Tomando mi mano me dijo que la siguiera, lo hice: llegamos a un bar cercano a su casa, pues me dijo que vivía a unas cuantas calles de aquella estación y por supuesto, del bar que estaba a unas calles más de su hogar. Un tarro, dos tarros, tres tarros, pasaba el tiempo de una manera confusa, mi reloj avanzaba tan lento que parecían ya algunos días con ella; al terminar el tercer tarro tomó mi mano y sin pagar la cuenta salimos corriendo directo a su habitación; me parecía estar en una biblioteca, debía haber unos doscientos libros, era tan cálido que comencé a transpirar un poco, no sabía si por los nervios de no saber qué hacíamos ahí o por la temporada del año (primavera), respiré y dando un suspiro tomé asiento en su cama. —¿Quieres conocer aquello que haga un cambio en tu vida?, ¿aceptas vivir una experiencia que pocos tomarían?, si aceptas puedo decirte que será la única ocasión que nos veremos; si no aceptas no habrá otro ofrecimiento y al seguirnos viendo lo más probable es que no quede nada de nosotros. Te ofrezco un momento eterno, una sensación interminable y no un mal golpe que prolongue el tiempo— me dijo de la nada mientras me miraba con inocencia y a la vez picardía. Acepté el ofrecimiento sin demora, comenzamos a bailar mientras reíamos y entablábamos chistes inocentes, sentía una conexión que no había sentido antes.
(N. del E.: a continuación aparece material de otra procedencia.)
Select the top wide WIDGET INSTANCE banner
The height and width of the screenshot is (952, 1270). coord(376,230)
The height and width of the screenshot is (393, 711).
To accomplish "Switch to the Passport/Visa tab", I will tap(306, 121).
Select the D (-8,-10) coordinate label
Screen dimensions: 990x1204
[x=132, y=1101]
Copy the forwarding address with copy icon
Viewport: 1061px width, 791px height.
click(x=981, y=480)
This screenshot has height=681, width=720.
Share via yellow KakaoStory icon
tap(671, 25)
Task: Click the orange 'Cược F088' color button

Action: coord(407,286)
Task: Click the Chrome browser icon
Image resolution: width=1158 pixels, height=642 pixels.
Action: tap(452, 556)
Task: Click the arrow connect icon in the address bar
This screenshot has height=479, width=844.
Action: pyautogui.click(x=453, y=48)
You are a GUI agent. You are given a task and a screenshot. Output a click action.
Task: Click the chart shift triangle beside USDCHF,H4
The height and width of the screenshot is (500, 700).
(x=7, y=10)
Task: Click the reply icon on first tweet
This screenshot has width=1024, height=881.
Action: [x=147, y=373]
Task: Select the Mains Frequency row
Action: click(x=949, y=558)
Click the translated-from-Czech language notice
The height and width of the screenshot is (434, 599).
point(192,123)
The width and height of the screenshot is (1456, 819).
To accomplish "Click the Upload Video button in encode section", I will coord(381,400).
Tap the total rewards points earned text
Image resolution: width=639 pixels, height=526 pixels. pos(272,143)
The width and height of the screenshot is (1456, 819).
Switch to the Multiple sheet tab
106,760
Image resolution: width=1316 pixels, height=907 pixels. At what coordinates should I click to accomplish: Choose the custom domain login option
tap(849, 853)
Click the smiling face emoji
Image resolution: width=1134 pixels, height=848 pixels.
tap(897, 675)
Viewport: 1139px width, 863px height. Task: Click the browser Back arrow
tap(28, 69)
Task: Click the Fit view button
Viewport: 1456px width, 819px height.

De pronto comenzamos a besarnos, la tensión bajaba y el calor creó una llamarada de emociones y sentimientos; mi mano lentamente comenzó a sentir la suavidad de su piel. Acariciando su espalda me di cuenta que sus escápulas eran más pronunciadas de lo común pero no le di importancia, me sentía en un estado de éxtasis; en un instante nos encontramos con el cobijo de nuestros cuerpos, ella estaba tendida en su cama, yo por encima seguía besándola. Poco a poco nos desviamos de la realidad y unimos más que saliva y sudor; enseguida mis dedos encontraron un rumbo distinto, mi boca siguió el mismo camino, ella me confió amor y no un simple acto sexual. Mi mundo se unía con el suyo a través de su regazo y sus labios, sus pupilas dilatadas me mostraban un paraíso y las mías, decía, le mostraban un infierno. En momentos pedía fortaleza y en otros más delicadeza; sintió la necesidad de gritar, sus manos marcaban mi espalda, era la primera ocasión que sentía tal momento que unas horas parecieron días. Tenía un manejo sublime de la pasión y locura, no era una chica fácil ni una cualquiera, eso lo tenía más que seguro, si habíamos terminado de esa manera no era para creer eso de ella.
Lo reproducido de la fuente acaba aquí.